Felicity shrugged. "I don't know. I never looked for it. Other writers I know thought it was awful. Pretentious. A sort of conflicting quest for both characters. Lots of misspelled words. And those who read clear through it said the ending stunk. The two viewpoint characters had never even heard about each other until they met in the last chapter, and it was apparently a very boring meeting. Of course, this all might be just sour grapes. All of this gossip came from the struggling mid-list writers like me who are beating their fingers to a pulp to keep up."
"Mid-list?" Jane said. "But you've had a lot of bestsellers."
Felicity laughed. "If you claw your way onto the bottom of the one hundred and fifty books on the USA Today list, your publisher can call you a bestseller. But I have a good many readers who genuinely like the books and keep on buying them. And most of them are still in print, so I consider myself very lucky."
"Aren't there other authors who have self-published their work, which eventually led them into real publishing?" Jane asked. "I've heard of a few, but don't remember who they were."
"Neither do I," Felicity said. "But I do recall that a few of them became really big names and made tons of money."
Five
Over their last cup of coffee, Shelley asked Felicity about the other guest speakers. Glancing down at the brochure she'd received in the mail, she asked, "What about this man Chester Griffith? He's a bookseller, it says."
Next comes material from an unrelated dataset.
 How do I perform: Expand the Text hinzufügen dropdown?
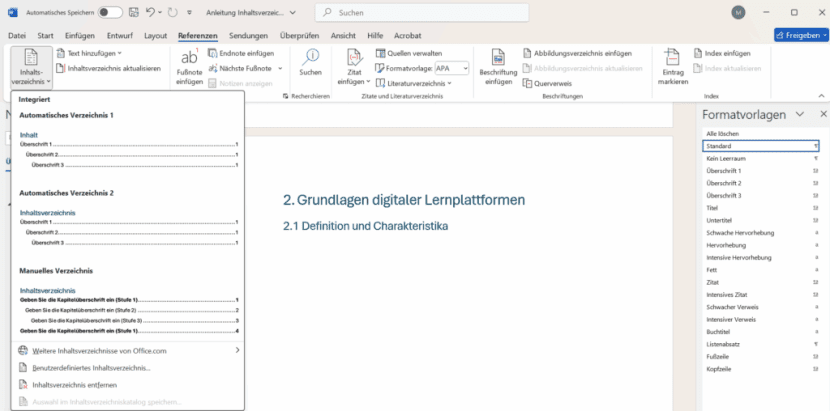point(93,53)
"That's a very modest bio. He's a lot more than a bookseller," Felicity said. "He's the antidote to Zac Zebra, for one thing. Zac is a macho pig who only gives good reviews to tough-guy books. On the rare occasions Zac critiques a book by a woman, he's vicious. His favorite phrase is 'powder puff mysteries.' And he claims to read ten or twelve books a day. Which is ridiculous. If you've read the book he's reviewing, you can tell that he only reads the back-cover copy and imagines what the book is about. He mixes up characters with each other and he's notorious for giving away the endings, with men and women both."
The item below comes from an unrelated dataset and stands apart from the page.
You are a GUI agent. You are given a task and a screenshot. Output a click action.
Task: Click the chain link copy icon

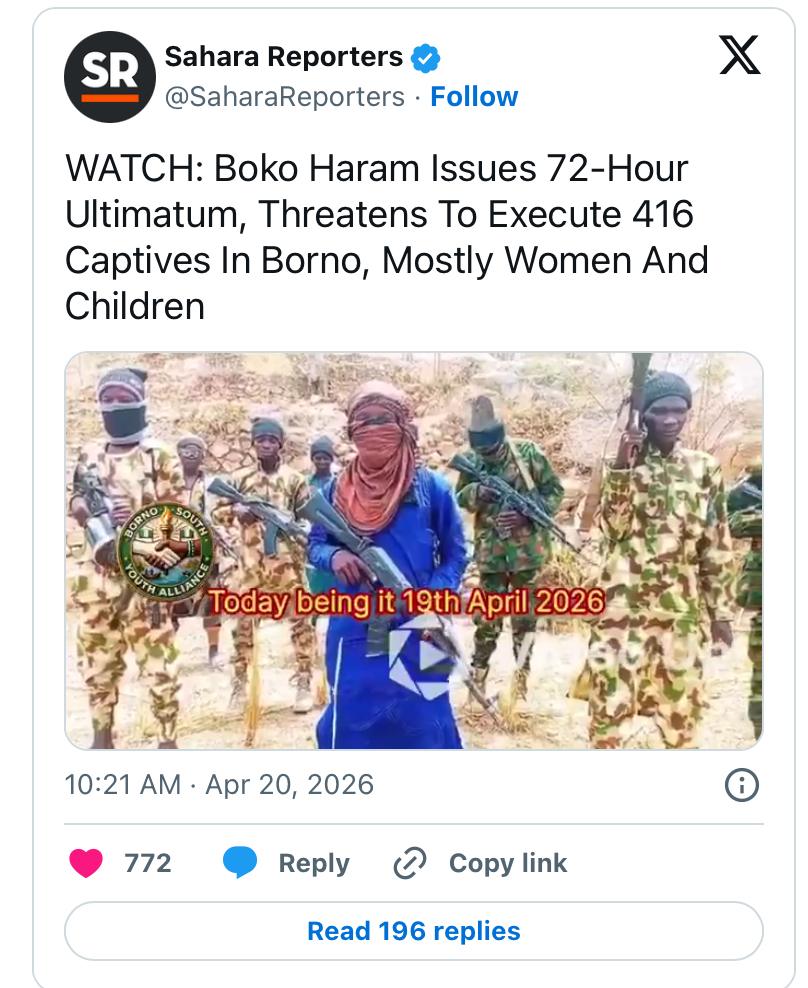tap(410, 863)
She sighed. "I'm sorry I'm ranting. To answer your question, Chester Griffith is an intelligent gentleman though he doesn't mince words. He
makes no bones about saying that women writers are superior at their craft. He's practically memorized all the Golden Age female mystery writers' output. He's the world's expert on Agatha Christie, Margery Allingham, Ngaio Marsh, and several less-well-known women. He's researched their lives as well. He's a good speaker.
"He also likes what he calls 'the Modern Golden Age' writers. Emma Lathem, Dorothy Simpson, Gwendolyn Butler, and Ruth Rendell's Wexford novels as well. With the exception of Christie's Miss Marple, all of these women wrote about male protagonists with a sensibility that's missing from tough-guy books."
"I'm going to like this man," Jane said. "The names you've mentioned are nearly all of my favorites. I've reread many of them."
"But Zac Zebra says all these women's male protagonists are wimps, if not downright homosexual."
"You're kidding?" Jane asked with disgust.
"I've heard him say it to whole groups of fans, many of whom walk out on his speeches," Felicity said.
"Why do the people who plan the conferences agree to let him take the podium?" Shelley asked.
"Most of them, I suspect, think he spices up a conference," Felicity said. "I myself think he's a pollutant of the usual goodwill between readers and writers."